*Problems and tasks*
(1) List every way Matalon describes himself in the profile of Matalon below.
(2) Extend the profile of Matalon below, picking up after its final sentence.
====== Source text
Kingston-born Matalon, who turned 60 on March 13, and whose substantive day job is chairman of the diversified ICD Group Limited, describes himself as a Jamaican, a family man, a bit of a policy wonk, and an avid player of table tennis. The latter activity, he reveals, provides for him a necessary workout four to five times per week from the convenience of his garage at home.

Born into a family for whom voluntary national service was always natural and important, Matalon’s voluntary public-sector engagements have spanned many years from the 1980s to the present, leading tax reform committees of the 1980s, the General Consumption Tax (GCT) Committee of 1991, the tax structure examination of 2003-2004, the Private Sector Organisation of Jamaica (PSOJ) private-sector working group on tax reform, the government’s incentives working group that proposed the fiscal incentives legislation of 2014 that rationalised corporate tax rates, employer tax credit and changes in capital allowances.
============
====== Given records
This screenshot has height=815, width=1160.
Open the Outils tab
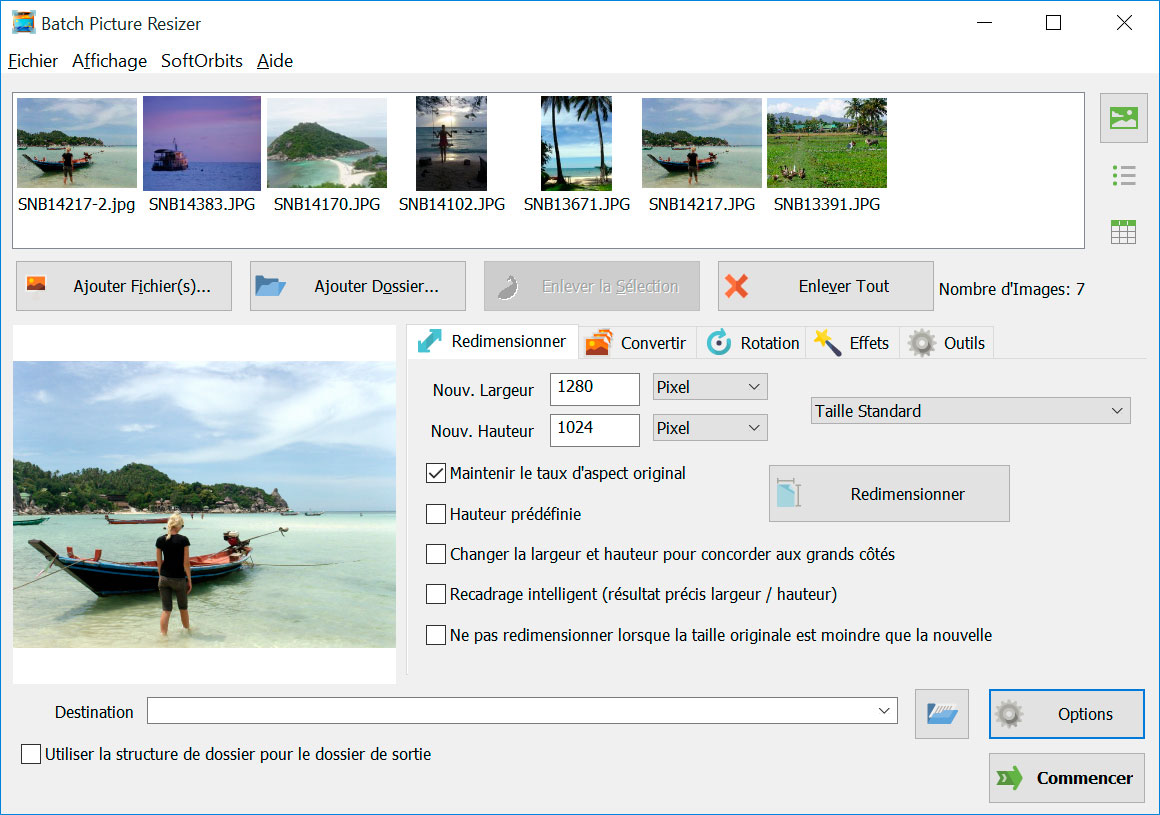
============
====== Given records
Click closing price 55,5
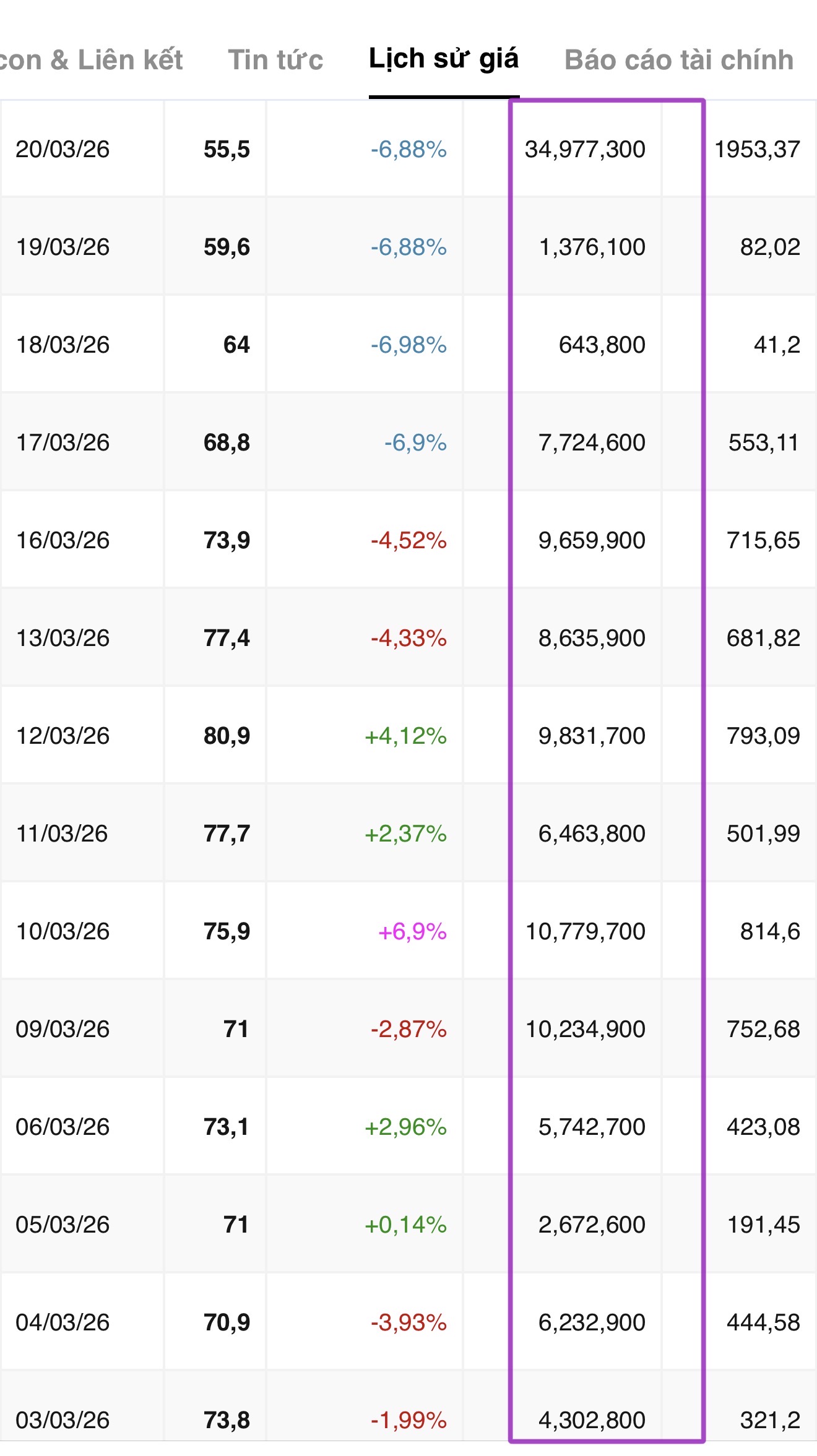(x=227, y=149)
============
====== Given records
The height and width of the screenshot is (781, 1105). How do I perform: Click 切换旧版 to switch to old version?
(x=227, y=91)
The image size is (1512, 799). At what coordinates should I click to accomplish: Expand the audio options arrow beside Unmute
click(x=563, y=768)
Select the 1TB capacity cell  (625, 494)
============
*Answers for the exercise*
(1)
- a Jamaican
- a family man
- a bit of a policy wonk
- an avid player of table tennis

(2)
Central figure

Matalon was a central figure in the work of the Energy Sector Enterprise Team (ESET) that piloted the introduction of natural gas into Jamaica’s energy mix. Following his groundbreaking work with ESET, he was asked to take on the chairmanship of the Office of Utilities Regulation, a capacity in which he has served for the past three years.

“People tell me I am extraordinarily passionate about Jamaica. It is that passion that drives my involvement on the public sector side,” Matalon told The Gleaner in an interview on the eve of his assumption of leadership of the group, replacing the Hon Oliver Clarke.

 

Committed to helping the youth

It is his passion about Jamaica that fuels Joseph Mayer Matalon’s motivation and commitment to providing social and economic opportunities for young people of Jamaica’s inner-city communities to achieve their potential and surpass their greatest dreams. This explains his long association with the Youth Upliftment Through Employment programme, which he founded, and its 2014 merger with the ICD-led MultiCare Youth Foundation, which began in 1993 with endowments from ICD, Cable and Wireless Jamaica and the Caribbean Cement Company.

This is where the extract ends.